As with any regular cast of characters, certain individuals begin to stand out: gentle, unassuming Sweetie, wise and patient Notchko, calm and enterprising Slim, and above all a slightly weird, undeniably intense squirrel rather aptly named Genius. Grace is, as she’s told us, a softie for all animals, but the reader can’t help but come away from “Such Agreeable Friends” feeling that of all the one-pound little visitors to cross her path, Genius was the most special, the most memorable.

In the course of the book, the reader will learn a very large amount about the physiology and natural history of squirrels (Spruch unobtrusively sprinkles the results of her own research throughout the text), but it’s the book’s unapologetic compassion that stands as its single best feature. To those of us who’ve gone out and experienced it ourselves, she’s preaching to the converted when she writes:

“Some of the best things in life are indeed free. The pleasure to be derived from a gust of wind on a sunny spring day, the sight of a golden retriever looking back to see if you are following on the trail, the sight of the muscles on the shoulders of a sturdy little rodent, all are God’s gifts - joy to mankind. And the people who can experience these joys are blessed.”

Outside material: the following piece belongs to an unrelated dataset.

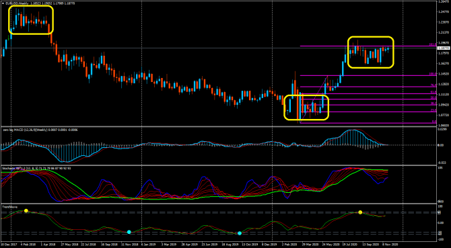
Task: Select the yellow rectangle around February 2018 highs
Action: (x=31, y=20)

So the next time you’re in your local library, look for “Such Agreeable Friends” and add it to the armload of other unlooked-for gems you’ve no doubt already found. You won’t be disappointed.

5 comments:

Sam said...

Hmm, why don't more people befriend squirrels, since they're so rampant in suburbia? Instead, suburbanites have chosen to go to WAR with them, over the territory of the birdfeeders. My family has spent more time and imagination on thwarting local squirrels from getting at birdseed than I spent choosing a college. (Also, when I was young, my mother told me that if a squirrel ever tried to get inside the house, that meant it was rabid.)

Kevin said...

I had heard that if a squirrel gets inside your house, he'll tear it up like Russian spies looking for the secret microfilm in a straight-to-USA-network movie...

While my family did go to some lengths to keep the squirrels away from the birdfeeders, much prefering the cardinals, hummingbirds and (snicker) tuffted tit-mice, my wife & I don't feed the birds now, so we can enjoy the squirrels without prejudice.

They like to bark at us when we're in 'their' backyard.

Anonymous said...

I could really relate to this Stevereads seeing how I do much the same thing with the rats that live in the alley beneath my windows. There's Skanktail Ralph, who comes in through the window every morning at precisely 6:35 to kiss me gently on the lips and ask for his morning tea. Brokenback Betty is especially angry if there are no leftovers to consume and will run up and down my bed leaving evidence of her displeasure. Snotnosed Ivan will go through all my pockets looking for rotting fruit or molding coughdrops. How I love my time with them.

Anonymous said...

One summer I visited my parents and slept on their open air porch. I woke up one morning just as the sun was starting to rise and sitting right at my eye level was a squirrel eating a pine cone. I felt like I was witnessing a miracle, although to the squirrel it was just his morning breakfast.
It's sad to think that some people will never have such a moment. I'm glad that I got mine.

Sam said...

Snotnosed Ivan! Beepy, have you been somehow reading my very private diaries?